Captain Cyborg terrorises UK conference
Gives speech on, er, speechless communication
We recently said that we would be giving Kev "Captain Cyborg" Warwick no further coverage on this august organ. Sadly, we lied.
The reason for this shameless U-turn is the news that the robotic prof has been giving forth at the Chartered Institute of Personnel and Development's 2004 training conference.
Naturally, you'd like to know what enlightenment Reading University's Professor of Cybernetics had for the doubtless boggle-eyed participants in this human resources love-in. Well, for starters, "coffee and meditation are the best ways of improving short-term mental performance" whereas said performance is hindered by "orange juice and last-minute revision". Fascinating.
But this doesn't sound like the Warwick we all know and love, does it? Surely Captain Cyborg has not decided to drop the kind of cyberpunditry which has made the man a living - if part mechanical - legend among scientific academics. Fear not. Our Kev soon warms to the task in hand:
Warwick also opined about the ways we are likely to undertake learning and training in the future. Warwick believes that learning will become an automated software exercise; where people download appropriate software to learn skills such as learning languages. His comments follow his participation in a recent experiment which aimed to find out what happens when electrodes are fired into the main nerve fibres of the body.

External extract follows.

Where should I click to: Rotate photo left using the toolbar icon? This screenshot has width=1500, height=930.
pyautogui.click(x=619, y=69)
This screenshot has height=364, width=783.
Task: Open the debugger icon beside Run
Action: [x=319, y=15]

Warwick found that he was able to make coffee and use an alarm system with his neural signals alone - a result which he argues demonstrates the potential for a direct link between the brain and the internet to learn.
Further, Warwick believes that the experiments have more far-reaching ramifications for the way in which we communicate. He comments, "My wife and I became the first humans to communicate directly through the nervous system which was an amazing experience. When my wife moved her fingers three times for example, I felt three corresponding neural pulses in my own nervous system. This wasn't quite thought communication, but if developments in implant technology continue at their present rate, we will not bother talking but send messages directly to each other. Thought communication could, and I believe will, make speech redundant."
Astounding. We here at El Reg have already developed a speechless form of communication which, by an amazing co-incidence, also involves the movement of fingers - it's called forming your hand into a fist and punching someone. If only we could find a suitable recipient for a bit of "jaw-breaking research".... Any suggestions?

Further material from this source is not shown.